Título: Teto de remendos
Autor: Farah, Tatiana; Freire, Flávio
Fonte: O Globo, 20/01/2009, O País, p. 3
TRAGÉDIA NO TEMPLO
Telhado da Renascer, que desabou e matou nove pessoas, tinha problemas há anos.
Oexcesso de peso sobre as vigas de sustentação é uma das possíveis causas para o desabamento do telhado da sede da Igreja Renascer, no domingo, segundo avaliação do coordenador da Defesa Civil de São Paulo, coronel Orlando Rodrigues de Camargo Filho. Construído em 1973, o prédio já abrigou um cinema e uma concessionária de carros, e sua estrutura foi apenas adaptada para receber novos e pesados equipamentos, como aparelhos de ar-condicionado e ventiladores.
O coronel disse que, sob os escombros, encontrou muito material metálico e gesso, o que reforçaria a hipótese de sobrecarga de peso. O acidente provocou a morte de nove pessoas - todas mulheres, com idades entre 15 e 80 anos - e deixou 112 feridos. Destes, 22 permaneciam internadas até ontem à noite, sendo oito em estado grave (entre eles, uma menina de 9 anos). As buscas do Corpo de Bombeiros por mais vítimas foram encerradas à tarde.
Contrariando a informação de domingo, a Renascer admitiu que trocou, no fim do ano passado, as telhas. Até então, o presidente da igreja, Geraldo Tenuta Filho, dizia que o prédio havia passado por reforma há três anos e que, recentemente, houve apenas a pintura da fachada.
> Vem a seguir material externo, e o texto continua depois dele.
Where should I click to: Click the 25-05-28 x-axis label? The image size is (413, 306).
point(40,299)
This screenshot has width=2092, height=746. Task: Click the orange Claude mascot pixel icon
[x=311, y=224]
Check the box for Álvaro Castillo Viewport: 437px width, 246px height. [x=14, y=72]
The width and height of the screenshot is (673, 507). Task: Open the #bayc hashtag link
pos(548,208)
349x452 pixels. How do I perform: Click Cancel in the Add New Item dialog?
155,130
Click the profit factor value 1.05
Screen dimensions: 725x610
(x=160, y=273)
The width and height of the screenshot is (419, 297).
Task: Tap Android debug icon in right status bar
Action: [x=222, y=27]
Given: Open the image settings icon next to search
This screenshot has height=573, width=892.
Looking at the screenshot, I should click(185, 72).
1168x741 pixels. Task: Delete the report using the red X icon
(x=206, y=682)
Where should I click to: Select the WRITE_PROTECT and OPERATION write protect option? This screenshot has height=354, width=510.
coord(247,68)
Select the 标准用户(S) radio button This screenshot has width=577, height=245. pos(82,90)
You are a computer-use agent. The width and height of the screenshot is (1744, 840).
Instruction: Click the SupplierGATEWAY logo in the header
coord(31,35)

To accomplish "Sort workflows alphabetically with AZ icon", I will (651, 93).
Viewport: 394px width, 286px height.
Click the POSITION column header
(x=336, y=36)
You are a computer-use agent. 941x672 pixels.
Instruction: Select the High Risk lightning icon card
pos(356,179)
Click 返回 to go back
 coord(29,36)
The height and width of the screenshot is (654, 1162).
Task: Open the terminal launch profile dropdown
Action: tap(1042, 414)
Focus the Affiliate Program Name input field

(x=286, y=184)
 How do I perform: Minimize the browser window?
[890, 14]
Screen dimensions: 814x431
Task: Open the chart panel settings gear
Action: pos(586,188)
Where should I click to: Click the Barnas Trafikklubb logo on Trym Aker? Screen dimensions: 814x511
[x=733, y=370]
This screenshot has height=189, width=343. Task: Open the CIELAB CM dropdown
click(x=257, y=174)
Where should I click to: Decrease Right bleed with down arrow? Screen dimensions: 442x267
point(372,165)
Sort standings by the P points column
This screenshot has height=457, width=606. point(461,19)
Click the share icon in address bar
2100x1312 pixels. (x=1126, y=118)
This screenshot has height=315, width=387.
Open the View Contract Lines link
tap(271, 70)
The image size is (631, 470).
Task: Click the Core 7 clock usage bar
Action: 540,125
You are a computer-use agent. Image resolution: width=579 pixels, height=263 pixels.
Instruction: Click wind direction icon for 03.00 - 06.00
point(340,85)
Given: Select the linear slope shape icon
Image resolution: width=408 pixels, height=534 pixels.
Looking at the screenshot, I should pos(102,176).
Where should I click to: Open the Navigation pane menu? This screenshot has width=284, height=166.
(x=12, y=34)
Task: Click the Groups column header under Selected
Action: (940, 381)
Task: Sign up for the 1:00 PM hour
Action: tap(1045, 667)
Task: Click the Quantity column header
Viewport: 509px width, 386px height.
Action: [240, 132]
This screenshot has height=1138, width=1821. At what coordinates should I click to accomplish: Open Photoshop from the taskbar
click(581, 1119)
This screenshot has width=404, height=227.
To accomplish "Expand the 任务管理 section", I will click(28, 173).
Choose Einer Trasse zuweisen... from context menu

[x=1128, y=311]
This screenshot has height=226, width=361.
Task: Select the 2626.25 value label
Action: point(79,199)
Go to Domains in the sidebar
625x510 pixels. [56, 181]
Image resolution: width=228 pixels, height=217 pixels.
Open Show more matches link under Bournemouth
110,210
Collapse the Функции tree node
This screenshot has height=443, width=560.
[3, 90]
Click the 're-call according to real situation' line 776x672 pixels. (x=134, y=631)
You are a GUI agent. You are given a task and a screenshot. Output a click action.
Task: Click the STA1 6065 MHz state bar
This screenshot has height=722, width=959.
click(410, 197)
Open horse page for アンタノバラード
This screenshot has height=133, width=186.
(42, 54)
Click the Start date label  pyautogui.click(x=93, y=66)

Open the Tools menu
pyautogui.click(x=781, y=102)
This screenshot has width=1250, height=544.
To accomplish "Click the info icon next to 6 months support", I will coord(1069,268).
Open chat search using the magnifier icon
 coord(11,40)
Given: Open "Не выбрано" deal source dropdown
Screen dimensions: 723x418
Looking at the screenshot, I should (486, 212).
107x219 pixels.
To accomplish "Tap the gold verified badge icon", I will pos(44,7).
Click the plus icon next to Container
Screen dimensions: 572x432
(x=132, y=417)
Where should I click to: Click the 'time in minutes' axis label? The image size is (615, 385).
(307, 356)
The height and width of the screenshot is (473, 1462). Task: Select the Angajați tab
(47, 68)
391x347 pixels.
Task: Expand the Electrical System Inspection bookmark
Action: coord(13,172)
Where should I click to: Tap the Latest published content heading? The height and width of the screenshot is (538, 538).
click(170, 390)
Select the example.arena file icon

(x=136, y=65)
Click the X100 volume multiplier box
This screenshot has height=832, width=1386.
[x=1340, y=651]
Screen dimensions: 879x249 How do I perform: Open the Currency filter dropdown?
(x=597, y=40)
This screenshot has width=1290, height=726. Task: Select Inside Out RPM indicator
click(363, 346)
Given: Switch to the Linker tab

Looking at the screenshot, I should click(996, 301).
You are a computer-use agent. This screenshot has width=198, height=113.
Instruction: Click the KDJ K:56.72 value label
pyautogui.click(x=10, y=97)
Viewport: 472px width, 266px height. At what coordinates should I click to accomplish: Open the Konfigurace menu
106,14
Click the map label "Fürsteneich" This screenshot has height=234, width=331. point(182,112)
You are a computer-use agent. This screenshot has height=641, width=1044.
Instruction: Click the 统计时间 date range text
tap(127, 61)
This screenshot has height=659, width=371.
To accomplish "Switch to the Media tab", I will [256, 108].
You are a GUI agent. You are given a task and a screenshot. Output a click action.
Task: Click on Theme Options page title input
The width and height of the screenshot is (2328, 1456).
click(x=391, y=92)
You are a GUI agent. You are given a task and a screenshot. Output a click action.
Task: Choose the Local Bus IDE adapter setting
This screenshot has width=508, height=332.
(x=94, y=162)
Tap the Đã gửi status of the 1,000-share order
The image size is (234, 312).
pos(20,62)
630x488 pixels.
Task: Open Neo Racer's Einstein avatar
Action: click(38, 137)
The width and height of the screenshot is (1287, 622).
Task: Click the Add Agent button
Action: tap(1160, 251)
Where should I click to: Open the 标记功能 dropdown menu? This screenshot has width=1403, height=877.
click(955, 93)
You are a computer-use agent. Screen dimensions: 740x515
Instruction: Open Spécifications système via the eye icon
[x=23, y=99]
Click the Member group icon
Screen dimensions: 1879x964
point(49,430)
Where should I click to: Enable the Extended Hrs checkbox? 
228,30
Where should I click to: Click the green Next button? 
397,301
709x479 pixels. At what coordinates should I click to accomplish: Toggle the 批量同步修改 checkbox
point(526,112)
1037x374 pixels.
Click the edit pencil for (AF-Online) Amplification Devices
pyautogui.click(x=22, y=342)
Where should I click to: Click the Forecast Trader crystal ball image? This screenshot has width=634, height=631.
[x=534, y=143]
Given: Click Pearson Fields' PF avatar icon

Segundo a Renascer, a empresa Etersul foi contratada para a troca de telhas.
As telhas velhas foram trocadas por outras do mesmo modelo, de fibrocimento (amianto). Segundo a prefeitura, o amianto é proibido em São Paulo desde 2001, por ser considerado tóxico. Tenuta negou que a igreja tenha sido negligente:
- Se tivesse qualquer negligência de nossa parte, a minha filha não estaria aqui, no culto das 17h. Foi ela que me avisou pelo telefone.
"Achei que era um efeito especial"
Fiéis afirmam que o telhado era problema recorrente na sede da Renascer já há quatro anos. Segundo uma evangélica ouvida pelo GLOBO, mesmo Sonia e Estevam Hernandez, fundadores da igreja e que hoje cumprem pena nos EUA, queixavam-se do telhado.
A Polícia Civil já ouviu 25 testemunhas do desabamento. O Instituto de Criminalística deve apresentar relatório final em até um mês. Os fiéis disseram que tiveram de se refugiar embaixo do altar. O desabamento foi em cascata, e elas saíram pelas portas dos fundos. Quem também ficou perto das pilastras conseguiu se salvar.
Os bombeiros informaram que fazia dois anos que não fiscalizava equipamentos de segurança na Renascer.
- Na hora achei que fosse um efeito especial. Olhei para as luzes azuis do Espírito Santo (uma pomba gigante de gesso, que ficava no teto) e vi tudo tremer. Depois pensei que fosse o fim do mundo - conta José Cavalcante de Souza Neto, de 42 anos.
Em 1999, a sede da Renascer foi interditada pelo Contru (órgão da prefeitura que fiscaliza edificações na cidade) exatamente por causa de problemas no teto. Para voltar a funcionar, a prefeitura pediu que a igreja requisitasse um laudo ao Instituto de Pesquisas Tecnológicas (IPT) e seguisse recomendações dos especialistas. As adaptações, segundo a Renascer, foram feitas. A igreja disse que a última grande reforma no telhado foi em 1999: "A estrutura de madeira que sustenta o telhado foi aliviada de qualquer peso extra. O ar-condicionado central, os dutos de distribuição de ar, os rufos e calhas, o teto de gesso, as luminárias, tudo passou a apoiar-se numa estrutura metálica sem ligação com a estrutura do teto", disse.
Ainda segundo a Renascer, "nos testes realizados na época, apurou-se que a margem de segurança era até maior do que a prevista". "Os testes foram realizados novamente agora, com técnicas praticamente dez anos mais novas, e os resultados se mantiveram", diz a nota da igreja.